Donald Trump caused a stir January 24 when he ordered that the Environmental Protection Agency immediately cease all media updates, including press releases, blog updates, and posts via the agency’s official social media channels. The decision caused quite a bit of controversy, and drew references to violations of free speech:
However, Trump’s orders are not a violation of free speech, according to attorney Ken White, who writes on First Amendment and criminal justice issues. “There’s no First Amendment right to use your federal employer’s platform to express yourself,” says White, “unless your employer generally throws it open for that purpose. And agencies don’t have rights.” The EPA is a federal agency whose parent is the Executive Branch, headed by the President, and as such is bound to heed his commands regarding speech.
The order does not extend to the commentary of EPA employees via personal means of communication, who enjoy far more protections under the Constitution and relevant case law. The Supreme Court’s 1982 ruling in Connick v. Myers held that employees of government agencies at any level enjoy protection from adverse employment action when commenting on a matter of public concern rather than internal employment matters. Barring the release of any proprietary EPA information, EPA employees are free to communicate with the public.
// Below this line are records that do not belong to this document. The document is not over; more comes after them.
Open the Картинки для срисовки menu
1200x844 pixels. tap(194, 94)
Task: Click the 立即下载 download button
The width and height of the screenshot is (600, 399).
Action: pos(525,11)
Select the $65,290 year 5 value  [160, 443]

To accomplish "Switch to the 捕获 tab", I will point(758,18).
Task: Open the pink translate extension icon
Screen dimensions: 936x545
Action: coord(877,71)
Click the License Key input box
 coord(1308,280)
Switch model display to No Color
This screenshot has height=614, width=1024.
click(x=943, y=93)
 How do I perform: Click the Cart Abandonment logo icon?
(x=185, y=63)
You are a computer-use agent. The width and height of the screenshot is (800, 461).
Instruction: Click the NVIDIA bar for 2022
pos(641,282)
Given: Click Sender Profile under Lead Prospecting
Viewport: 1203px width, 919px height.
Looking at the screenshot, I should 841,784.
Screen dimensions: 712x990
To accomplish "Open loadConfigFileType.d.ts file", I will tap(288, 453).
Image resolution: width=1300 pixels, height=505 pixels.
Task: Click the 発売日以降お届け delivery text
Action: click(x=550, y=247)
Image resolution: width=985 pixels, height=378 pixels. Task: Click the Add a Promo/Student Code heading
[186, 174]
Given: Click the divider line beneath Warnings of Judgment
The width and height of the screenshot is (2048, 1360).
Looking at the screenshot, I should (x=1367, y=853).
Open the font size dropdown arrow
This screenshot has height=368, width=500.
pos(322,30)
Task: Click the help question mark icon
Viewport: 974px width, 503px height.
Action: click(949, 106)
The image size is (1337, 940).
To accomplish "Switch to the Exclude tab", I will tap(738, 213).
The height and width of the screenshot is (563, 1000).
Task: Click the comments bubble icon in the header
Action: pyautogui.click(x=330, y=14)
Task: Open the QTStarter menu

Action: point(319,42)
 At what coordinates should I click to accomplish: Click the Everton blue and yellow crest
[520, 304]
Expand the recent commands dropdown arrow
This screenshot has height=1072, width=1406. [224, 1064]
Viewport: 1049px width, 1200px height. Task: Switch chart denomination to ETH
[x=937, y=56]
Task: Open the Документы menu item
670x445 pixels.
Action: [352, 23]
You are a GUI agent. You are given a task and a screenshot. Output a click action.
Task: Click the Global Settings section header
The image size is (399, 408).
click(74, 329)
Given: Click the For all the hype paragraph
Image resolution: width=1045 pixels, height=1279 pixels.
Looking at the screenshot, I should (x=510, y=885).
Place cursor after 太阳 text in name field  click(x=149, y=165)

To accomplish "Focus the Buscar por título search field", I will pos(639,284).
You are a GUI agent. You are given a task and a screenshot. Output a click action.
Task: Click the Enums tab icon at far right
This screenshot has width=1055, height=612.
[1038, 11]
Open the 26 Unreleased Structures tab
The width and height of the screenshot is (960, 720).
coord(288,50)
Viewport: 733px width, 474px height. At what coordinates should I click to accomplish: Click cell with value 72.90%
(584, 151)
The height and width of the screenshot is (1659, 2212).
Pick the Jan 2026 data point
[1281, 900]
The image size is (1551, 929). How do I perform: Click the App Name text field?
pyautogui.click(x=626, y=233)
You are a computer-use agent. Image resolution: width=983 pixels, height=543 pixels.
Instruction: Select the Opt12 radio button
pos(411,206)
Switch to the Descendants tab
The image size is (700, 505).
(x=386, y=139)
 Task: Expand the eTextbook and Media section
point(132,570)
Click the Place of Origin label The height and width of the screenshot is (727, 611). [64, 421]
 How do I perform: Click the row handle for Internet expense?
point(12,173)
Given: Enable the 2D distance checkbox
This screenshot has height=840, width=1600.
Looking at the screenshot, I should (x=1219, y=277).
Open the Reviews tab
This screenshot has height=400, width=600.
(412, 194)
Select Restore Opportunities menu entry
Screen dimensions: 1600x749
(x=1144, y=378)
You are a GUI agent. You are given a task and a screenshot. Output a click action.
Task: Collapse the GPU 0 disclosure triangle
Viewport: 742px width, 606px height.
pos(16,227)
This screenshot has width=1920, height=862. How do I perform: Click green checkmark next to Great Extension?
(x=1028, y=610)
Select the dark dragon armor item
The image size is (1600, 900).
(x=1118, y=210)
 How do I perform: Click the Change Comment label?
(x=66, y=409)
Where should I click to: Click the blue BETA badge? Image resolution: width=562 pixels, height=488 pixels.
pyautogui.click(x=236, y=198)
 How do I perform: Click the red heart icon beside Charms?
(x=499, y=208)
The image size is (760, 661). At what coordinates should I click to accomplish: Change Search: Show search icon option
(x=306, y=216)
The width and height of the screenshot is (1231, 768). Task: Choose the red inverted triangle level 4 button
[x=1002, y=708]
The issue comes after several federal agency Twitter accounts seemingly defied the President’s positions and statements, including from the National Park Service, which received similar orders:
The issue also underscores tensions between the agency primarily charged with addressing climate change and a new Chief Executive’s longstanding skepticism on the matter.
White House Press Secretary Sean Spicer offered no further information but said the administration was “looking into it” and promising further updates as he received them.